MODFLOW MT3DMSの基本操作

このチュートリアルは、GMSでMT3DMSを実行する手順について解説しています。

MT3DMS(A Modular Three-Dimensional Multispecies Transport Model for Simulation of Advection, Dispersion, and Chemical Reactions of Contaminants in Groundwater System)は、地下水系の溶存物質の移流、拡散、吸着と生分解をシミュレーションするための三次元輸送モデルです。

  • MT3DMSモデルは、グリッドモデルアプローチもしくは概念モデルアプローチで構築できます。本チュートリアルでは、グリッドモデルアプローチでMT3DMSモデルを構築します。
  • グリッドモデルアプローチの場合は、グリッドに手動で値を割り当てます。単純なモデルを簡単に構築するのに適しています。
  • シミュレーション結果を動画にすることができます。

例題について

  • MT3DMS documantationに掲載されている例題を行います。
  • 下記のようなモデルを作成します。
  • このモデルには、透水係数(K)の低い区域が含まれています。
  • モデルの東西は、流れのない境界です。モデルの南北は、定水頭境界です。モデルの北から南へと水流が生じます。
  • 注入井が汚染源となります。ポンプ井は、注入委から移流する汚染された水を汲み上げます。
  • 定常流を解析し、1年間に渡って非定常な輸送解析を行います。

チュートリアルで行う操作

本チュートリアルでは、下記の操作を行います。

  • MODFLOWを実行する
  • MT3DMSを初期化して、いくつかのMT3DMSパッケージにデータを入力する
  • MT3DMSを実行する
  • 解析結果をアニメーションにする
  • 汚染の規模を計算する

別冊の概念モデルチュートリアルでは、テキサス州のモデルを使用して吸着と生分解による減衰をシミュレーションしています。


サンプルファイル

  1. 下記よりサンプルファイルをダウンロードし、ファイルを展開します。

    ダウンロード(3.9 MB)

  2. GMSでサンプルデータ「mt3dgrid/mt3dgrid.gpr」を開きます。GMSでMODFLOWとMT3Dが使用できる必要があります。
  3. 操作を始める前に、データを別名で保存します。メニューバーから「File>Save as」を選択し、ファイル名を「transrort.gpr」に変更して保存します。
  4. MT3DSは、MODFLOWの結果ファイルを読み込んで作動します。ファイル名を変更した場合はMODFLOW を再実行して、解析結果ファイルを作成する必要があります。
    ファイルを別名保存したので、MODFLOWを再実行します。プロジェクトエクスプローラで 3D Grid dataiconを選択します。 Run MODFLOWiconをクリックし、MODFLOWを実行します。解析が終了したら、「Read solution on exit」と「Turn on countours (if not on already)」にチェックが入っていることを確認し、Closeをクリックします。
  5. 作業中は、こまめにデータを保存iconすることをお勧めします。

表示設定の変更

  1. Contour Optionsiconを開きます。Contour method欄で「Linear」を選択します。

#####

### 短い課題 1
MT3DMSチュートリアルの「2. GMSでサンプルデータ」から「5. 作業中は、こまめにデータを保存iconすることをお勧めします。」まで(両端を含む)を、「プロジェクトエクスプローラ」を「Project Explorer」に変えて書き直してください。
### 短い課題 2
MT3DMSチュートリアルの例題では、モデルの南北はどのような境界ですか。
### 短い課題 3
MT3DMSチュートリアルを、最後の文の次から書き進めてください。
資料はここでは参照しなくてかまいません。

### データ部分

#####

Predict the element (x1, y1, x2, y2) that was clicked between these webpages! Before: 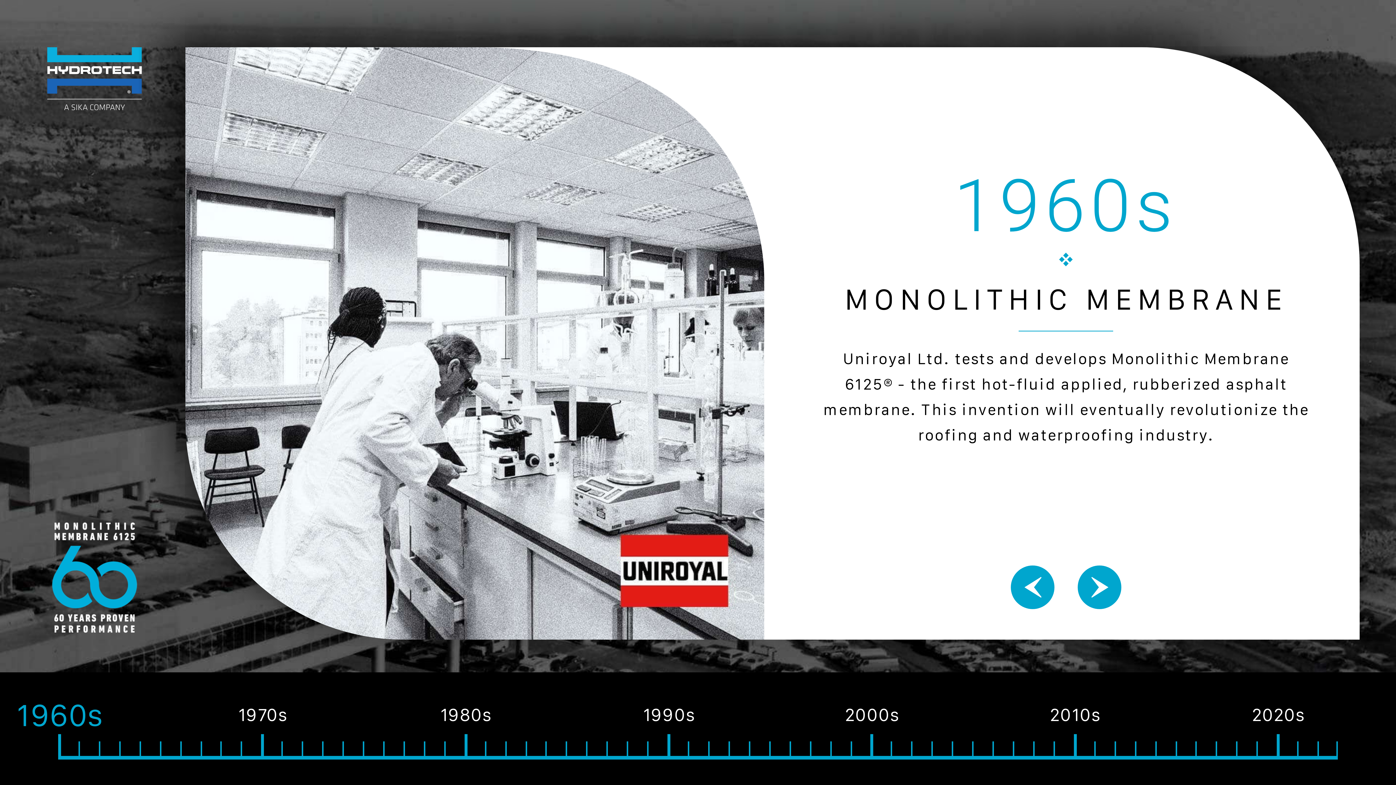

#####

### 解答 1
2. GMSでサンプルデータ「mt3dgrid/mt3dgrid.gpr」を開きます。GMSでMODFLOWとMT3Dが使用できる必要があります。
  3. 操作を始める前に、データを別名で保存します。メニューバーから「File>Save as」を選択し、ファイル名を「transrort.gpr」に変更して保存します。
  4. MT3DSは、MODFLOWの結果ファイルを読み込んで作動します。ファイル名を変更した場合はMODFLOW を再実行して、解析結果ファイルを作成する必要があります。
    ファイルを別名保存したので、MODFLOWを再実行します。Project Explorerで 3D Grid dataiconを選択します。 Run MODFLOWiconをクリックし、MODFLOWを実行します。解析が終了したら、「Read solution on exit」と「Turn on countours (if not on already)」にチェックが入っていることを確認し、Closeをクリックします。
  5. 作業中は、こまめにデータを保存iconすることをお勧めします。

### 解答 2
定水頭境界です。

### 解答 3
  2. Display Optionsiconを開きます。3D GridのCell edgesの色を黒からグレーにします。

画面は、下記のようになります。

MT3DMS Basic Transportパッケージ

  • MODFLOW の解析結果を使って、MT3DMS輸送シミュレーションを設定することができます。
  • MODFLOW 、MT3DMSはモジュール方式で構成されていて、一連のパッケージを入力に使うことができます。

下記の手順でMT3DMSシミュレーションを設定します。

  1. プロジェクトエクスプローラで icon3D Grid dataを展開します。
  2. icongridを右クリックし、メニューから「New MT3DMS...」を選択します。「MT3DMSデータが削除される」警告ダイアログが開いた場合は、OKを選択します。

Basic Transport Packageダイアログが開きます。ここで、stress periodや解析範囲、初期濃度値などのMT3DMSオプションを設定します。

Basic Transport Packageダイアログをいったん閉じた場合は、メニューの「MT3DMS>Basic Transport Package...」を選択して開くことができます。


Species

MT3DMSは多種モデル(multi-species model)なので、各specieの番号と名前を設定します。このチュートリアルでは、「tracer」を設定します。

  1. 「Define Species...」ボタンをクリックし、ダイアログを開きます。下記の設定を行います。
  2. 「New」ボタンをクリックして、新しいSpeciesを作成します。
  3. Nameに「tracer」と入力します。
  4. 設定が完了したらOKをクリックします。

パッケージの選択

使用するパッケージを選択します。

  1. 「Packages...」ボタンをクリックし、ダイアログを開きます。
  2. 以下の3つのパッケージにチェックを入れます。
    • Advection package
    • Dispersion package
    • Source/sink micing package
  3. 設定が完了したらOKをクリックします。

Stress Periods

stress periodsを設定します。MODFLOWシミュレーションでは、計算時間間隔を「stress periods」と呼びます。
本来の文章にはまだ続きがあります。